# Work instructions
Print every line below without adding or leaving out a single word.

[Provided data — start]

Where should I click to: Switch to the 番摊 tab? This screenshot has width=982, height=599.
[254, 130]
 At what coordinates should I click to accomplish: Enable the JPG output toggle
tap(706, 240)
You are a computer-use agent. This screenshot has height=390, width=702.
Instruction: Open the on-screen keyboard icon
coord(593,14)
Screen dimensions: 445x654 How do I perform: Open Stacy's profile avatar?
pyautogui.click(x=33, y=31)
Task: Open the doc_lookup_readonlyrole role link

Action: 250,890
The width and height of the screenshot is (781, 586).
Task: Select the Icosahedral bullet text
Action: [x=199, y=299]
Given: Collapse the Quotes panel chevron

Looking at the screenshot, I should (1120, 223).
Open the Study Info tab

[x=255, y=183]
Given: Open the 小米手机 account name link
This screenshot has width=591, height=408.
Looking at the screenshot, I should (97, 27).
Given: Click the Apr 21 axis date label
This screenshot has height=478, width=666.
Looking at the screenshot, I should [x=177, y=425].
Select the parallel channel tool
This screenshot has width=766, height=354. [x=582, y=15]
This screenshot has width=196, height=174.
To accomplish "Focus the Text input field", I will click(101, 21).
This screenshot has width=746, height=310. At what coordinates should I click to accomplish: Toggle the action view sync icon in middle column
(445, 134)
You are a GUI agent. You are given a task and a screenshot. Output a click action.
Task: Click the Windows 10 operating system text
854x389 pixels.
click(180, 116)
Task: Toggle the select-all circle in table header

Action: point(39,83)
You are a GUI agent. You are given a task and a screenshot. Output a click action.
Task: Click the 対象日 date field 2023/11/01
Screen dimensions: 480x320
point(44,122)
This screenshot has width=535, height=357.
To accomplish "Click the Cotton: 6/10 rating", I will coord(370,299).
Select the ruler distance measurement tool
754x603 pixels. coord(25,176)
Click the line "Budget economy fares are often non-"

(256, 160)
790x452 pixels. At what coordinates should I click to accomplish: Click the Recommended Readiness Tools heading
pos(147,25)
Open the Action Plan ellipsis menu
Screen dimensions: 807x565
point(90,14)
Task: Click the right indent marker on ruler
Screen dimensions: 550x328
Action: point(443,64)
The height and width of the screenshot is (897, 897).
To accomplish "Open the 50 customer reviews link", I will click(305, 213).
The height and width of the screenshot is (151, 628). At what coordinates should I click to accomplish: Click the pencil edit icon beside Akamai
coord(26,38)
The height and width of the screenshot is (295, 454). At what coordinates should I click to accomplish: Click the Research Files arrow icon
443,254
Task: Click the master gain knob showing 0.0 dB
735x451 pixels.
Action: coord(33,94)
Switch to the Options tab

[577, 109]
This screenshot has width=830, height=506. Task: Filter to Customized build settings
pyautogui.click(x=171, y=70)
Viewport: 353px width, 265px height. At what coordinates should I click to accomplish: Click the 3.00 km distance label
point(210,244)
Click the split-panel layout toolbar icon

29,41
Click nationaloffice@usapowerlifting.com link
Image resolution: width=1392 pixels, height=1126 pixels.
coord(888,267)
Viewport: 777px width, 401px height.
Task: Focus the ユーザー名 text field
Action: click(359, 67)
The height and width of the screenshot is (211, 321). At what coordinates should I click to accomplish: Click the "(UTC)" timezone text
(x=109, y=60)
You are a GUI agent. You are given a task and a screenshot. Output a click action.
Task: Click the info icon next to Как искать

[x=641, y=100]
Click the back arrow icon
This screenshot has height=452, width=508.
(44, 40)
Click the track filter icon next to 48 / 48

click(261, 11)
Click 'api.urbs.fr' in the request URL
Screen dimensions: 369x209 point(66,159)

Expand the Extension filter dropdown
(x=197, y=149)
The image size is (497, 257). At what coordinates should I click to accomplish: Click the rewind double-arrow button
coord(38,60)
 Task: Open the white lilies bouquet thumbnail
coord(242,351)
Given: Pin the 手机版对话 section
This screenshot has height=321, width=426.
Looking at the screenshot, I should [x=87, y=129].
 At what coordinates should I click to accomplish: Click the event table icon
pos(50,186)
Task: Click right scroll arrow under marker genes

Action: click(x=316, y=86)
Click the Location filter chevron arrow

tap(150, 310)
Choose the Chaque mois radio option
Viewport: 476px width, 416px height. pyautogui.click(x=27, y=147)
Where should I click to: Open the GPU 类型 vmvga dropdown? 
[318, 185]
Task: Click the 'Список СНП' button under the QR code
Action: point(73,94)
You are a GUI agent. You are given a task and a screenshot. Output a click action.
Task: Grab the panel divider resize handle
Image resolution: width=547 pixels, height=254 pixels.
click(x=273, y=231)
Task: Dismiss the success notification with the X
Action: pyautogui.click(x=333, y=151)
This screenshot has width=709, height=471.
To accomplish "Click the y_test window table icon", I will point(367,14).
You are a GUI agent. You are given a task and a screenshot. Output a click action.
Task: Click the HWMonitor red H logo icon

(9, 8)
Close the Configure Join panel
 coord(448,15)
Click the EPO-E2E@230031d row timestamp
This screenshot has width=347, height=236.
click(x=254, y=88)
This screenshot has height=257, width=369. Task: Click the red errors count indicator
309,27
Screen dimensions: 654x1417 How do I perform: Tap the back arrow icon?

[Provided data — finish]

# Your response
Where should I click to: Switch to the 番摊 tab? This screenshot has width=982, height=599.
[254, 130]
 At what coordinates should I click to accomplish: Enable the JPG output toggle
tap(706, 240)
You are a computer-use agent. This screenshot has height=390, width=702.
Instruction: Open the on-screen keyboard icon
coord(593,14)
Screen dimensions: 445x654 How do I perform: Open Stacy's profile avatar?
pyautogui.click(x=33, y=31)
Task: Open the doc_lookup_readonlyrole role link

Action: 250,890
The width and height of the screenshot is (781, 586).
Task: Select the Icosahedral bullet text
Action: [x=199, y=299]
Given: Collapse the Quotes panel chevron

Looking at the screenshot, I should (1120, 223).
Open the Study Info tab

[x=255, y=183]
Given: Open the 小米手机 account name link
This screenshot has width=591, height=408.
Looking at the screenshot, I should (97, 27).
Given: Click the Apr 21 axis date label
This screenshot has height=478, width=666.
Looking at the screenshot, I should [x=177, y=425].
Select the parallel channel tool
This screenshot has width=766, height=354. [x=582, y=15]
This screenshot has width=196, height=174.
To accomplish "Focus the Text input field", I will click(101, 21).
This screenshot has width=746, height=310. At what coordinates should I click to accomplish: Toggle the action view sync icon in middle column
(445, 134)
You are a GUI agent. You are given a task and a screenshot. Output a click action.
Task: Click the Windows 10 operating system text
854x389 pixels.
click(180, 116)
Task: Toggle the select-all circle in table header

Action: point(39,83)
You are a GUI agent. You are given a task and a screenshot. Output a click action.
Task: Click the 対象日 date field 2023/11/01
Screen dimensions: 480x320
point(44,122)
This screenshot has width=535, height=357.
To accomplish "Click the Cotton: 6/10 rating", I will coord(370,299).
Select the ruler distance measurement tool
754x603 pixels. coord(25,176)
Click the line "Budget economy fares are often non-"

(256, 160)
790x452 pixels. At what coordinates should I click to accomplish: Click the Recommended Readiness Tools heading
pos(147,25)
Open the Action Plan ellipsis menu
Screen dimensions: 807x565
point(90,14)
Task: Click the right indent marker on ruler
Screen dimensions: 550x328
Action: point(443,64)
The height and width of the screenshot is (897, 897).
To accomplish "Open the 50 customer reviews link", I will click(305, 213).
The height and width of the screenshot is (151, 628). At what coordinates should I click to accomplish: Click the pencil edit icon beside Akamai
coord(26,38)
The height and width of the screenshot is (295, 454). At what coordinates should I click to accomplish: Click the Research Files arrow icon
443,254
Task: Click the master gain knob showing 0.0 dB
735x451 pixels.
Action: coord(33,94)
Switch to the Options tab

[577, 109]
This screenshot has width=830, height=506. Task: Filter to Customized build settings
pyautogui.click(x=171, y=70)
Viewport: 353px width, 265px height. At what coordinates should I click to accomplish: Click the 3.00 km distance label
point(210,244)
Click the split-panel layout toolbar icon

29,41
Click nationaloffice@usapowerlifting.com link
Image resolution: width=1392 pixels, height=1126 pixels.
coord(888,267)
Viewport: 777px width, 401px height.
Task: Focus the ユーザー名 text field
Action: click(359, 67)
The height and width of the screenshot is (211, 321). At what coordinates should I click to accomplish: Click the "(UTC)" timezone text
(x=109, y=60)
You are a GUI agent. You are given a task and a screenshot. Output a click action.
Task: Click the info icon next to Как искать

[x=641, y=100]
Click the back arrow icon
This screenshot has height=452, width=508.
(44, 40)
Click the track filter icon next to 48 / 48

click(261, 11)
Click 'api.urbs.fr' in the request URL
Screen dimensions: 369x209 point(66,159)

Expand the Extension filter dropdown
(x=197, y=149)
The image size is (497, 257). At what coordinates should I click to accomplish: Click the rewind double-arrow button
coord(38,60)
 Task: Open the white lilies bouquet thumbnail
coord(242,351)
Given: Pin the 手机版对话 section
This screenshot has height=321, width=426.
Looking at the screenshot, I should [x=87, y=129].
 At what coordinates should I click to accomplish: Click the event table icon
pos(50,186)
Task: Click right scroll arrow under marker genes

Action: click(x=316, y=86)
Click the Location filter chevron arrow

tap(150, 310)
Choose the Chaque mois radio option
Viewport: 476px width, 416px height. pyautogui.click(x=27, y=147)
Where should I click to: Open the GPU 类型 vmvga dropdown? 
[318, 185]
Task: Click the 'Список СНП' button under the QR code
Action: point(73,94)
You are a GUI agent. You are given a task and a screenshot. Output a click action.
Task: Grab the panel divider resize handle
Image resolution: width=547 pixels, height=254 pixels.
click(x=273, y=231)
Task: Dismiss the success notification with the X
Action: pyautogui.click(x=333, y=151)
This screenshot has width=709, height=471.
To accomplish "Click the y_test window table icon", I will point(367,14).
You are a GUI agent. You are given a task and a screenshot. Output a click action.
Task: Click the HWMonitor red H logo icon

(9, 8)
Close the Configure Join panel
 coord(448,15)
Click the EPO-E2E@230031d row timestamp
This screenshot has width=347, height=236.
click(x=254, y=88)
This screenshot has height=257, width=369. Task: Click the red errors count indicator
309,27
Screen dimensions: 654x1417 How do I perform: Tap the back arrow icon?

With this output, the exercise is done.